▶ [Collected data]:
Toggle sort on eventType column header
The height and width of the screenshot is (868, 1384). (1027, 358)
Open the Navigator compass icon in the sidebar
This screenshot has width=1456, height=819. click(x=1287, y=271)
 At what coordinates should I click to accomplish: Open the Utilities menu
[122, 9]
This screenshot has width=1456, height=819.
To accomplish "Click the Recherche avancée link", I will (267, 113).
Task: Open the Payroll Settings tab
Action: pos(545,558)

▶ [Problem details]:
Give the data again, unchanged in every line.

▶ [Your solution]:
Toggle sort on eventType column header
The height and width of the screenshot is (868, 1384). (1027, 358)
Open the Navigator compass icon in the sidebar
This screenshot has width=1456, height=819. click(x=1287, y=271)
 At what coordinates should I click to accomplish: Open the Utilities menu
[122, 9]
This screenshot has width=1456, height=819.
To accomplish "Click the Recherche avancée link", I will (267, 113).
Task: Open the Payroll Settings tab
Action: pos(545,558)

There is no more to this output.